Quali sono i maggiori problemi del suo ufficio?

Appartenendo noi all’area industriale della Difesa più grande di tutto il territorio nazionale, da più di vent’anni come sindacato ci siamo adoperati a far sì che lo stabilimento mantenesse il ruolo pubblico che gli è stato riconosciuto negli anni. Purtroppo il susseguirsi degli eventi politici e non - vedi la mancanza del turn over e politiche sempre più volte al privato - hanno inciso negativamente e lo stabilimento sta attraversando un periodo di forte declino. 

Quali le proposte della Uilpa per superare tali difficoltà?

Le proposte della Uilpa per superare tale declino sono sui tavoli dei vari ministri che si sono succeduti negli anni. Riteniamo che il nostro sia un serio piano industriale attraverso il quale trovare soluzioni che non penalizzino il personale civile. Comunque siamo, come sempre, aperti e pronti a trovare altre soluzioni che salvaguardino le lavorazioni e garantiscano l’occupazione.

Perché i lavoratori del suo ufficio dovrebbero preferire le liste della Uilpa rispetto a quelle di altri sindacati?

Il motivo più serio per cui i lavoratori dovrebbero prediligere i candidati della nostra lista è da vedere nell’operato della nostra organizzazione. Operato che negli anni è stato sempre e solo di individuazione dei problemi dei lavoratori, stando sempre al loro fianco soprattutto in questi due ultimi anni.

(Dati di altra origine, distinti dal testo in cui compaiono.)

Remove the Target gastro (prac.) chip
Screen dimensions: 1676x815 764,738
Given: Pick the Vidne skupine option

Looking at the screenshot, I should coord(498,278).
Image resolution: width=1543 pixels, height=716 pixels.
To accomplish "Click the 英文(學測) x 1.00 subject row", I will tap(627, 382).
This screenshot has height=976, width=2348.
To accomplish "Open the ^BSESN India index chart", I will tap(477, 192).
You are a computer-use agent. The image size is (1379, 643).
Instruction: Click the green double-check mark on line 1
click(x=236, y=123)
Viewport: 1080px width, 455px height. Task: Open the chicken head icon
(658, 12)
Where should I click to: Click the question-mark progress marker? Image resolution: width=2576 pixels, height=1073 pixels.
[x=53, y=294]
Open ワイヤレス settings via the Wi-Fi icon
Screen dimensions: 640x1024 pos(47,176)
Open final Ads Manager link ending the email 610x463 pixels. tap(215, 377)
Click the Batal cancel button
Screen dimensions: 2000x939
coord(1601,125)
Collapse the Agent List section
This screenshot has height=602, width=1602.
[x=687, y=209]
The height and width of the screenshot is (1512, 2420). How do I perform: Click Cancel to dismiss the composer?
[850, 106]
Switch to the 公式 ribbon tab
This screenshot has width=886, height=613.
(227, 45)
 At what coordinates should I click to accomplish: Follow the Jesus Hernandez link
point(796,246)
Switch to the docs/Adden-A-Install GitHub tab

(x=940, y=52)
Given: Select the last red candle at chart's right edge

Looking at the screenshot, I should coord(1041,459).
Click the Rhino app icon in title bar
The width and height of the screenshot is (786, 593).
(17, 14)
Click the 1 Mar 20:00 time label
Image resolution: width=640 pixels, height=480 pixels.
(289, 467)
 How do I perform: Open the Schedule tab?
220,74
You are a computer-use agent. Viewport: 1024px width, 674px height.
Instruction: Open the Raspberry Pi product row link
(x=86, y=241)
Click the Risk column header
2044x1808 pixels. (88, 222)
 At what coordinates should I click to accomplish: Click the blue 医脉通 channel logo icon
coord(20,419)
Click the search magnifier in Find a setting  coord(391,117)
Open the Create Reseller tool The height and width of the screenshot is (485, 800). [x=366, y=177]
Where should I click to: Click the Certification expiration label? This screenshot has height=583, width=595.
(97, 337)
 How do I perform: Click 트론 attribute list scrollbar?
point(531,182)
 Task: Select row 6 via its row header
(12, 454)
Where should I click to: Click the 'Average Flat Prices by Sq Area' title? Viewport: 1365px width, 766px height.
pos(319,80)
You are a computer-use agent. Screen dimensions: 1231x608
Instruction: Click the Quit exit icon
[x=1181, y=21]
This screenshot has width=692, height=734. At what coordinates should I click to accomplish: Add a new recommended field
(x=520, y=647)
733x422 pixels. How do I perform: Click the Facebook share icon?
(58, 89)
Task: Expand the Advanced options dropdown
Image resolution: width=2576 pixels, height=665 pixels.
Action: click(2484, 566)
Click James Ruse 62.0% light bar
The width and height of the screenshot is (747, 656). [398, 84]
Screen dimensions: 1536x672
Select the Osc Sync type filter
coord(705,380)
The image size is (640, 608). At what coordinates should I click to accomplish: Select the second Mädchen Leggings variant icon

Come vede la prospettiva e il ruolo del sindacato nel complesso mondo del lavoro contemporaneo?

Purtroppo vedo delle serie difficoltà in merito al futuro del sindacato. Bisogna rimettere l’uomo al centro di ogni interesse e di qui ripartire per cercare di ricreare quel senso di responsabilità, di empatia, di formazione che sono elementi indispensabili per un buon sindacalista.